━━━━━ DATASET

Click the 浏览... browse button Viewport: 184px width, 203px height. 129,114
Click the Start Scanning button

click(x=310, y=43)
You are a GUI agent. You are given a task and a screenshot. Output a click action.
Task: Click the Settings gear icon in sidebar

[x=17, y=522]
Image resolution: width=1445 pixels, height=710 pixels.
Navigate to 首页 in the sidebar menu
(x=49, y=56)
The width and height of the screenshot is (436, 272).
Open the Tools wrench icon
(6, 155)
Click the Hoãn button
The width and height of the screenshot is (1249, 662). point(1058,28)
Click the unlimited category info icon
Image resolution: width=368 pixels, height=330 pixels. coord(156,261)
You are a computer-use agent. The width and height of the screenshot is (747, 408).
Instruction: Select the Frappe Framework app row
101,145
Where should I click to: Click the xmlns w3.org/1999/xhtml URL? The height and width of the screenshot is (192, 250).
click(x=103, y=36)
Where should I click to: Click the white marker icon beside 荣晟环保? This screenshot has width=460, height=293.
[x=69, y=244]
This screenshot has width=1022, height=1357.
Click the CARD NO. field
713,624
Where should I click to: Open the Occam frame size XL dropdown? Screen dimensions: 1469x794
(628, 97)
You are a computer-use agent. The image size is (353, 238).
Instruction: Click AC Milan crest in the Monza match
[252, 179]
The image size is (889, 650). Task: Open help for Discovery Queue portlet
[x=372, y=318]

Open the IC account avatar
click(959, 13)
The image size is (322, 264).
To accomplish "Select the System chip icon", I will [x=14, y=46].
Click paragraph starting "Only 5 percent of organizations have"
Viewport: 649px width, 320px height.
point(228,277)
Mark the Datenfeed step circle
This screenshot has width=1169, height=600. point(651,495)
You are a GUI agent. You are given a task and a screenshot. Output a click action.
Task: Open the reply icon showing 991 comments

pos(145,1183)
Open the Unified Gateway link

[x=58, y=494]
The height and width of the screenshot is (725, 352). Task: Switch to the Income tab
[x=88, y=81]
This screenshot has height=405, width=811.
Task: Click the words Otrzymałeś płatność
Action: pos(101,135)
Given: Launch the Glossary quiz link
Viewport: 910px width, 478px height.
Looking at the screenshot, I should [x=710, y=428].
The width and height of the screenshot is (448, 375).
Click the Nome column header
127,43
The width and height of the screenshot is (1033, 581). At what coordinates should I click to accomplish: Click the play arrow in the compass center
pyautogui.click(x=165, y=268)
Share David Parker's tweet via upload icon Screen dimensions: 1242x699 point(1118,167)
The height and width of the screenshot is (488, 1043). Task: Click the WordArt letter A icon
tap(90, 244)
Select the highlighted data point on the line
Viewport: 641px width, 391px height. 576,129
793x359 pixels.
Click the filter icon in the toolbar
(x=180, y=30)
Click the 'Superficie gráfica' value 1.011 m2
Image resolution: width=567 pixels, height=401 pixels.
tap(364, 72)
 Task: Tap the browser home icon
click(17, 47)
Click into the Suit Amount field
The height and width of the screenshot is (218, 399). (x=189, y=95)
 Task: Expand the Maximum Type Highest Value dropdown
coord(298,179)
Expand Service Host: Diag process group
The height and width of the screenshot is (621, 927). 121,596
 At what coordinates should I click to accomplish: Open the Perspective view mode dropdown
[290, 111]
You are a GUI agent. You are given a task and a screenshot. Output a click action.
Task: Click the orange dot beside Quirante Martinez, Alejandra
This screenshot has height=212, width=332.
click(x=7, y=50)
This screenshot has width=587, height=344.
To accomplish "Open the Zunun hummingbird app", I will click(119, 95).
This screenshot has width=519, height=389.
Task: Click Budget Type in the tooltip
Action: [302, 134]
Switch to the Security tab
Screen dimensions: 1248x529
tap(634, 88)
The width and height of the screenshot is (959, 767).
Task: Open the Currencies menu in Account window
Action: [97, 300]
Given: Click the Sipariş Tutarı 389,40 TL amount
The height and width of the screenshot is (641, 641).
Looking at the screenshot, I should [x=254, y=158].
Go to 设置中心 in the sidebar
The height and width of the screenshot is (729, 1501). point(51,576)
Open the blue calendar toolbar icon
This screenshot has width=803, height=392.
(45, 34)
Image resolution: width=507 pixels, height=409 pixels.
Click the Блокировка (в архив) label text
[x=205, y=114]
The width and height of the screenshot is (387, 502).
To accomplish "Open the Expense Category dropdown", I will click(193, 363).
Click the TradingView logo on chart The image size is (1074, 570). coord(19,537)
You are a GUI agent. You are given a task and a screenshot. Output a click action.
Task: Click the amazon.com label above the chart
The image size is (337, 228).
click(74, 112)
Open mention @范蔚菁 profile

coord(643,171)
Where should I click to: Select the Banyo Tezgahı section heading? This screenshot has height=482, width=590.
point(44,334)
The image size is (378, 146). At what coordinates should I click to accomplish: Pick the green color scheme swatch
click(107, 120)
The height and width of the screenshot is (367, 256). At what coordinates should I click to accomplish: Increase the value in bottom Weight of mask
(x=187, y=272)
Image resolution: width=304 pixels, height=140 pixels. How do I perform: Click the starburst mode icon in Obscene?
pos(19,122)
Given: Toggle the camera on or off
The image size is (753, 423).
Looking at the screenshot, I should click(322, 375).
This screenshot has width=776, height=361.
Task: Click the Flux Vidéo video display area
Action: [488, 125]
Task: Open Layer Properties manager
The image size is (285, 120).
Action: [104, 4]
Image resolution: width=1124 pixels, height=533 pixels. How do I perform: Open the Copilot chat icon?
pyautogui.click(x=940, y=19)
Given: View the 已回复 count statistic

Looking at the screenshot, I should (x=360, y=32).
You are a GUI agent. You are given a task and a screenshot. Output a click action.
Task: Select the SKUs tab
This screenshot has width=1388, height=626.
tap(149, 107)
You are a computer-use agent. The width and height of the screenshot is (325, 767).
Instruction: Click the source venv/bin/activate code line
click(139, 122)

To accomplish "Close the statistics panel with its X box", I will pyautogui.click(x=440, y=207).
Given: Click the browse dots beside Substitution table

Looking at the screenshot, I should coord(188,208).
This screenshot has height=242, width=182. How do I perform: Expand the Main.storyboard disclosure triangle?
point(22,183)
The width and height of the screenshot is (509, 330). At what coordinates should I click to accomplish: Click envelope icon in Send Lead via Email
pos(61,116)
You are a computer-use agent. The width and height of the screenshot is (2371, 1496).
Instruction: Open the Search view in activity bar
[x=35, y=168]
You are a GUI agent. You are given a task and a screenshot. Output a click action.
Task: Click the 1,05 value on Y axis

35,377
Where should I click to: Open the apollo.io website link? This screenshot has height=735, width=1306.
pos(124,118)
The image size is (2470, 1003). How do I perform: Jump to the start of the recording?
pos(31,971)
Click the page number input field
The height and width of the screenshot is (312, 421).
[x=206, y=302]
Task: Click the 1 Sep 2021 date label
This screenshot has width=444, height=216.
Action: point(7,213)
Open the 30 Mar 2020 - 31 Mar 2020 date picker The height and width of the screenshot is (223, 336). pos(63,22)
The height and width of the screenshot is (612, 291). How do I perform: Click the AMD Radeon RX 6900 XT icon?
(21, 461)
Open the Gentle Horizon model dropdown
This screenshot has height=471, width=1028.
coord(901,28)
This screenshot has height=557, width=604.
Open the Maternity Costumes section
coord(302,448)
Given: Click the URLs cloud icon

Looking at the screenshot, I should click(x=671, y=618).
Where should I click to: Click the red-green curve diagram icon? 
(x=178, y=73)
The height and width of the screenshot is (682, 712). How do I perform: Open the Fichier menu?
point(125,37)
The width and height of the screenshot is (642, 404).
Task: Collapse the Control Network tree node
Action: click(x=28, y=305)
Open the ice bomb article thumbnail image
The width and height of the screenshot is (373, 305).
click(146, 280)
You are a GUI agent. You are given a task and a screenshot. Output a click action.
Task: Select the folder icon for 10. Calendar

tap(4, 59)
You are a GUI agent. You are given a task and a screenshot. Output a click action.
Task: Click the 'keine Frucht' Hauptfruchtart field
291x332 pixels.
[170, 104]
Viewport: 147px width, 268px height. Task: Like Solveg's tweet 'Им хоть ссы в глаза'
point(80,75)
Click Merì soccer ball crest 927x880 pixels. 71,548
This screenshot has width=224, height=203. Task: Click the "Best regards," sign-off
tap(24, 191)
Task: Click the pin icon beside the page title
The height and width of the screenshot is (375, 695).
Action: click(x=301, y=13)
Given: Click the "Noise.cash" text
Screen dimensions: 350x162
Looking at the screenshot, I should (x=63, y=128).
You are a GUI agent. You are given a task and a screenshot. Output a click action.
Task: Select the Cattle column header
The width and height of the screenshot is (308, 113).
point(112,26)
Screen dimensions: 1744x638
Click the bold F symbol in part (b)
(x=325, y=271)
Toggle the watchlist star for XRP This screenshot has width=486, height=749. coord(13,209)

━━━━━━━━━━

→ TASK TO COMPLETE
Copy the material above exactly, from its start through the line containing "Image resolution: width=368", including both ends.

→ TASK SOLUTION
Click the 浏览... browse button Viewport: 184px width, 203px height. 129,114
Click the Start Scanning button

click(x=310, y=43)
You are a GUI agent. You are given a task and a screenshot. Output a click action.
Task: Click the Settings gear icon in sidebar

[x=17, y=522]
Image resolution: width=1445 pixels, height=710 pixels.
Navigate to 首页 in the sidebar menu
(x=49, y=56)
The width and height of the screenshot is (436, 272).
Open the Tools wrench icon
(6, 155)
Click the Hoãn button
The width and height of the screenshot is (1249, 662). point(1058,28)
Click the unlimited category info icon
Image resolution: width=368 pixels, height=330 pixels. coord(156,261)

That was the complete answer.